Minister of Social Action, Human Rights and Women's Empowerment

Minister of Public Service

Personal details
- Born: 12 February 1955 Gisagara-Gasunu, Ruanda-Urundi
- Died: 26 August 2023 (aged 68) Nairobi, Kenya
- Education: University of Burundi
- Occupation: Politician; civil servant;

= Marguerite Bukuru =

Burundian politician and civil servant (1955–2023)

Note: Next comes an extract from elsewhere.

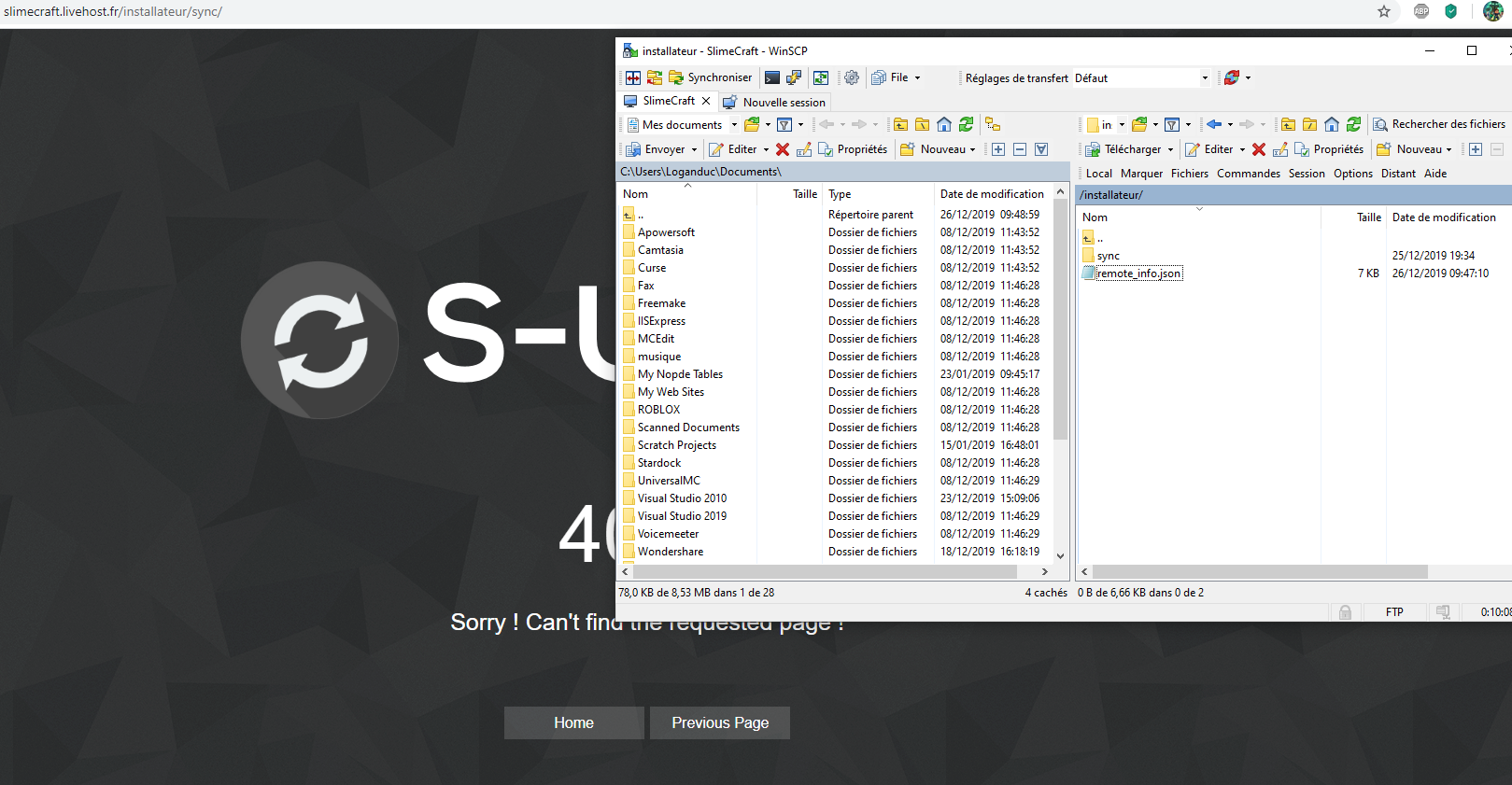The image size is (1512, 785).
Task: Click the local directory tree icon
Action: pos(993,124)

Marguerite Bukuru (12 February 1955 – 26 August 2023) was a Burundian politician and civil servant who served as Minister of Social Action, Human Rights and Women's Empowerment and Minister of Public Service. She worked as a United Nations official, as well as a court of appeals judge.
==Biography==
Bukuru was born on 12 February 1955, in Gisagara-Gasunu in the Commune of Giheta. Her parents encouraged her to get an education in defiance of Burundian social norms, and she even served as a class delegate in school.
She then attended the University of Burundi Faculty of Law and presented her thesis The Rights and Obligations of Marriage in Burundian Civil Law. During the late-1970s, she worked as a teacher at primary and secondary schools.

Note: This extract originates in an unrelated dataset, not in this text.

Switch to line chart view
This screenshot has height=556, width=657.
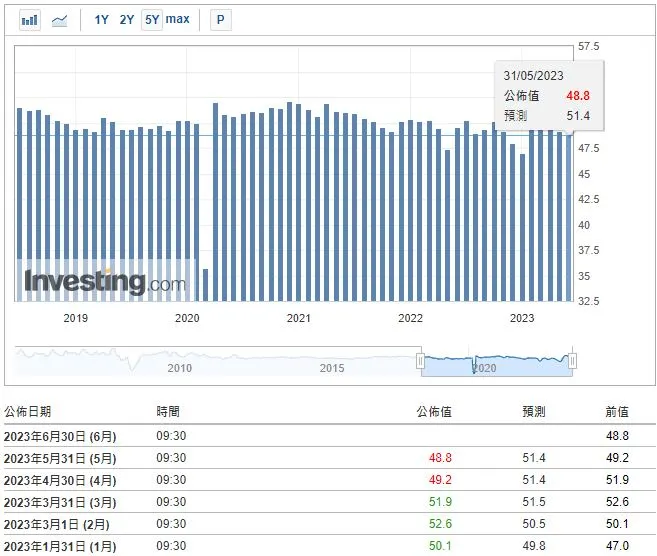click(x=60, y=20)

Bukuru worked as a legal advisor for Minister for Women's Questions Euphrasie Kandeke, where she worked to find discriminatory laws to amend and became inspired to engage in women's rights. After being appointed director-general of the Ministry of Women's Affairs, she was eventually appointed Minister of Social Action, Human Rights and Women's Empowerment. She also served as Minister of Public Service, and she was a magistrate judge before serving in the Ngozi Court of Appeal.

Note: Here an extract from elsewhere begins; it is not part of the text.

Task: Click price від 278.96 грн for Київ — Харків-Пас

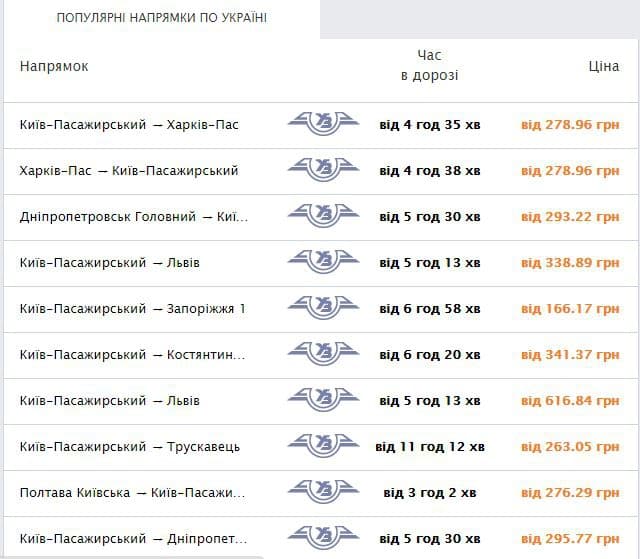Action: coord(570,125)
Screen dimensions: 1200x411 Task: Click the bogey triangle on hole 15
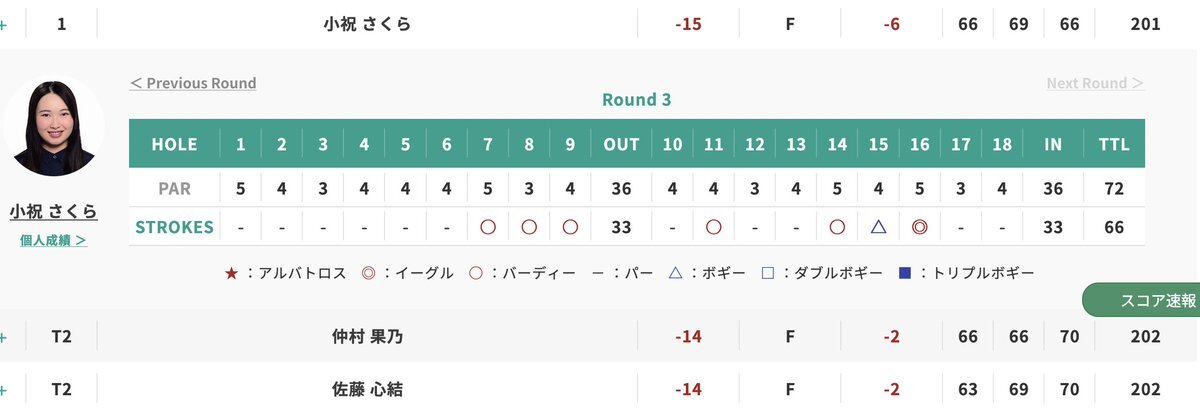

Bukuru also worked as a United Nations official, including as a human rights officer for several United Nations peacekeeping missions, including MINUSCA, the United Nations Operation in Côte d'Ivoire, and the United Nations–African Union Mission in Darfur. Other UN duties she was involved in was consultancy in justice-related areas such as transitional justice and truth commissions. She was committed to women's rights and led several seminars at the World Conference on Women, 1995. Mireille Mizero called her "one of [Burundi]'s most remarkable daughters".

Bukuru was married to her husband for more than 42 years, and they had four children and five grandchildren. She was known within her family as Mama Nadège.

Bukuru died on 26 August 2023 at Aga Khan Hospital in Nairobi. She was 68.